EXERCISE TASK 1 |
According to the Rodney Crowell text, in what year was Crowell inducted into the Nashville Songwriters Hall of Fame?
EXERCISE TASK 2 |
Pick up the Rodney Crowell text after its final sentence and keep writing it.

SOURCE TEXT |
--- START ---

Emmylou rejected the song, saying to him, “That’s really nice, but man, I heard a demo for your song- ‘You’re Supposed to be Feeling Good,’ I want to record that.”

“That’s the only time I tried to write a song for somebody.”

Rodney Crowell

Rodney and Emmylou have been friends since the earliest days of their careers. Together, they received Album of the Year for, Old Yellow Moon and were named Group/Duo of the year in 2013.

In 2015, the duo again made music together, releasing The Traveling Kind.

Diamonds & Dirt, Rodney’s critically acclaimed album from 1988 produced five consecutive number one singles in 1988 and 89. His album in 1989, Keys to the Highway produced two top 5 hits.

Other songwriting success for Rodney Crowell in the last decade include top ten hits “Song For Life,” for Alan Jackson, “Making Memories of Us,” performed by Keith Urban, and “Please Remember Me,” recorded by Tim McGraw.

In 2003 Rodney Crowell was inducted into the Nashville Songwriters Hall of Fame.

--- END ---

SUPPLIED MATERIAL |

--- START ---

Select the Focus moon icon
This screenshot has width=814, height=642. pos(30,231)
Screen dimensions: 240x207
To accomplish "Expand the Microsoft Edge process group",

--- END ---
--- START ---

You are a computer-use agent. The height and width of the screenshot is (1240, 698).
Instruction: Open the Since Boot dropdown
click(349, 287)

--- END ---
--- START ---

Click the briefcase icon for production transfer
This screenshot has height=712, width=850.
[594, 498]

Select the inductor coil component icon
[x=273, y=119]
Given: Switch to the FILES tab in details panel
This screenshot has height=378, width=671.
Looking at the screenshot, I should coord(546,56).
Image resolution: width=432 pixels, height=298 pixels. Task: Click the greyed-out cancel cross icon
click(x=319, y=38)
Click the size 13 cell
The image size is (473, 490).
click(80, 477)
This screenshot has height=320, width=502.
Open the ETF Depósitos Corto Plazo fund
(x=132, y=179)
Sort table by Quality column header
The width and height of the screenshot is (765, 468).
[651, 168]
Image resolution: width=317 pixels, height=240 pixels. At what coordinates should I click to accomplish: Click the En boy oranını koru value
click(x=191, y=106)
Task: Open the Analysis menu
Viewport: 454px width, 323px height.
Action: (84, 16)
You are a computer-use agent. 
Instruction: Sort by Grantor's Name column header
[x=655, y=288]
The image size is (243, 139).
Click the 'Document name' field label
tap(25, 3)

--- END ---

OUTPUT 1 |
2003

OUTPUT 2 |
In 2006 Rodney won the “Lifetime Achievement award in Songwriting.”

In 2009 Rodney wrote “Sing.” It was released by Wynonna Judd on her album Sing:Chapter 1. It peaked at number four on the Hot Dance Club Songs chart.

It Ain’t Over Yet” written by Rodney, and featuring his ex, Rosanne Cash would become 2017’s song of the year. It is probably my favorite Rodney Crowell song of all time.

The sheer brilliance of Rodney’s lyrics in this song remind me of Rodney’s early beginnings with Guy Clark and Townes Van Zandt.

I first fell in love with Rodney after hearing him perform on Guy Clark’s Heartworn Highways.

This song is a gift, so simple, so sweet so deep.

Rodney is truly a poet and a songwriting genius.

I hope and pray that we get more out of him before he leaves this old world.

I may be getting old, but it ain’t over yet. – It ain’t over yet Rodney, your music is going to live forever.

Pancho.

October 19 2020

Guitar Town

One of my favorite road songs is “Guitar Town.”

About this time last year, I recall going on a trip with my oldest daughter. I had made a playlist of all my favorite songs. I titled the playlist “songs I like to sing.” I pressed the shuffle key on my iPhone and off we went. It seems we heard Guitar Town more times than any of the other songs on the list.

Hey pretty baby are you ready for me It’s your good rockin’ daddy down from Tennessee,” blasted from the speakers in my Chevrolet truck.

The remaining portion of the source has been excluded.